A MASKED armed robber who collapsed and died after being disarmed and pinned down by customers in a bookies was named by police yesterday.
Alan Levers, 50, was wearing a gas mask and holding a gun when he stormed into a Ladbrokes branch in Plymouth on Friday night.
Customers disarmed the man and held him on the floor. Police arrested Levers, who was already unconscious, upon arrival but he was declared dead a short time later.
The incident has been voluntarily referred to the police watchdog, the Independent Police Complaints Commission (IPCC).
A spokesman for Devon and Cornwall Police said: “It quickly became clear the man was unresponsive and an ambulance was immediately requested by police, who carried out CPR until they arrived.
“A few minutes later, three paramedics arrived at the scene and continued to carry out further CPR. Around 20 minutes later, the man was declared dead at the scene by the paramedics.”
The Ladbrokes branch remained closed yesterday, with two uniformed police officers on duty outside.
Plymouth police commander Chief Superintendent Andy Bickley said yesterday that the gun had been examined and appeared to be an imitation pistol, although he emphasised there was no way of knowing that during the incident.
He added that the four men in the betting shop at the time of the incident have been helping police with their inquiries and that no-one has been arrested in relation to the incident.
“The actions taken by members of the public in the shop were brave and showed a disregard for their own safety,” Bickley said.
Levers’ family, as well as witnesses inside the bookies at the time of the incident, are being supported by police.
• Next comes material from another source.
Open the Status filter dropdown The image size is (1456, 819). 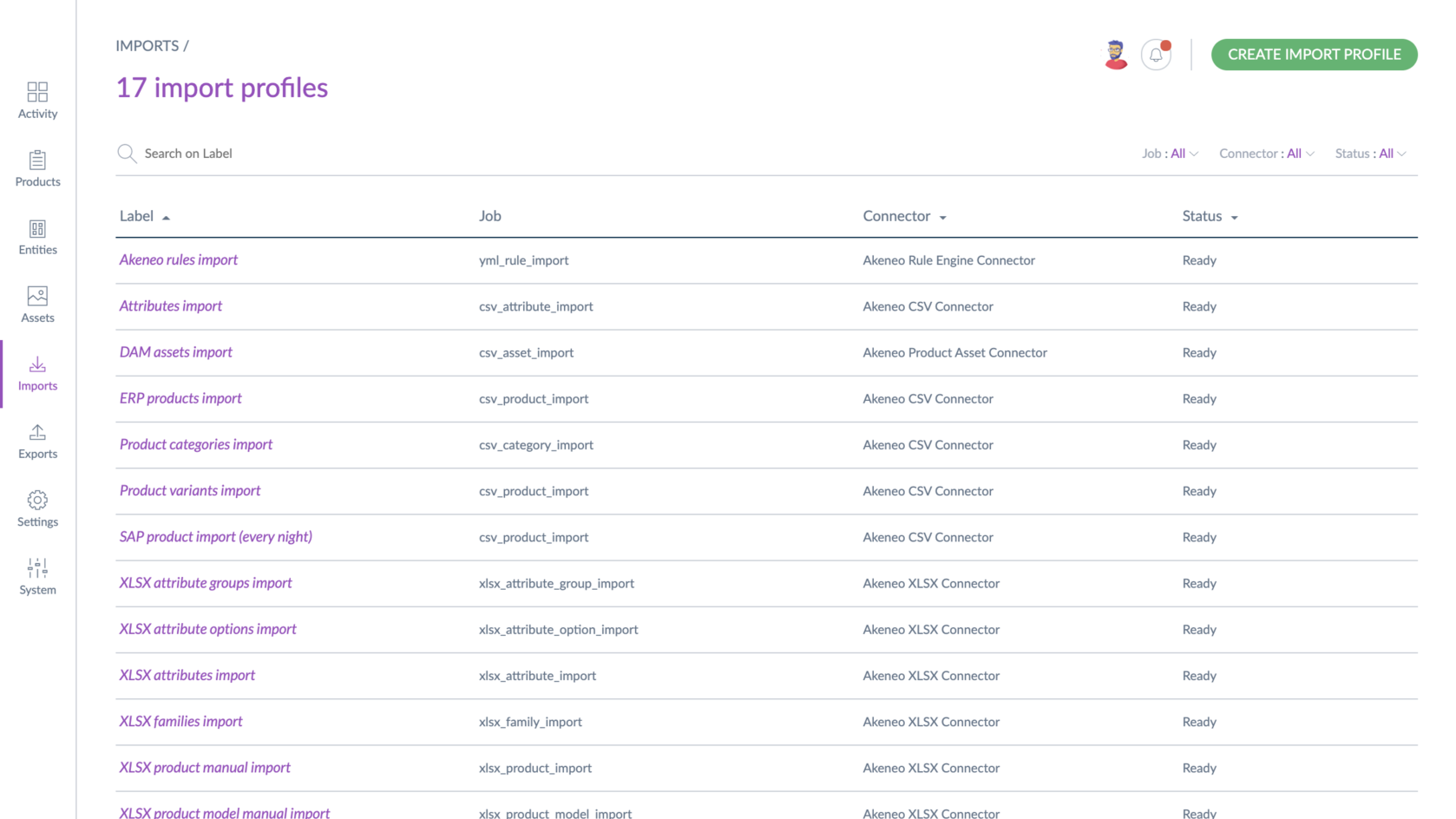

A public appeal for information and for witnesses to come forward has been issued.
David Walker, 55, from West Park, Plymouth, said he had walked into the shop just five minutes after the incident happened.
“I went in about 6.55pm to put a bet on the football,” he said. “When I went in there, they were on the floor, they were scuffling on the floor. I thought it was just a fight or something.
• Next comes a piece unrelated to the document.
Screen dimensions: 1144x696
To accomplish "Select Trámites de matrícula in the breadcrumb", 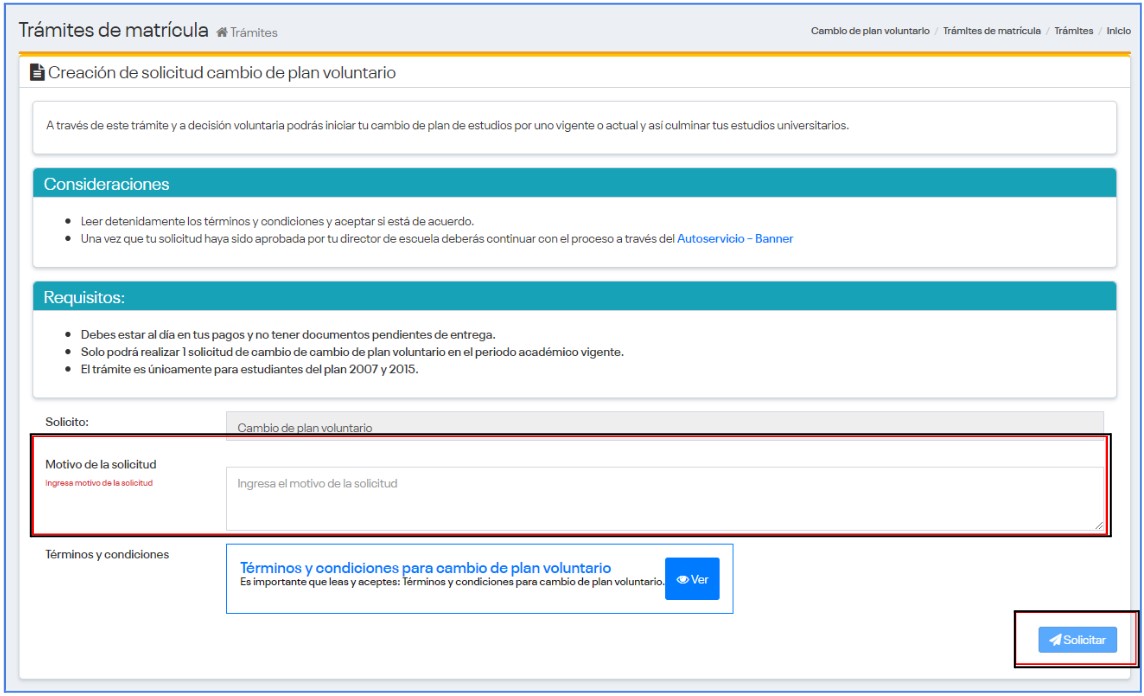I will tap(991, 31).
“The bloke behind the counter told me they weren’t taking any bets and I had to leave.
“I didn’t see their faces, as they were holding the guy down at the back of the shop. I couldn’t see any mask and there wasn’t any physical movement, they were just holding him.”
Several customers turned up at the building to try to place bets yesterday, but were turned away.
Later a sign was placed in the window saying that the shop was closed “due to unforeseen circumstances”.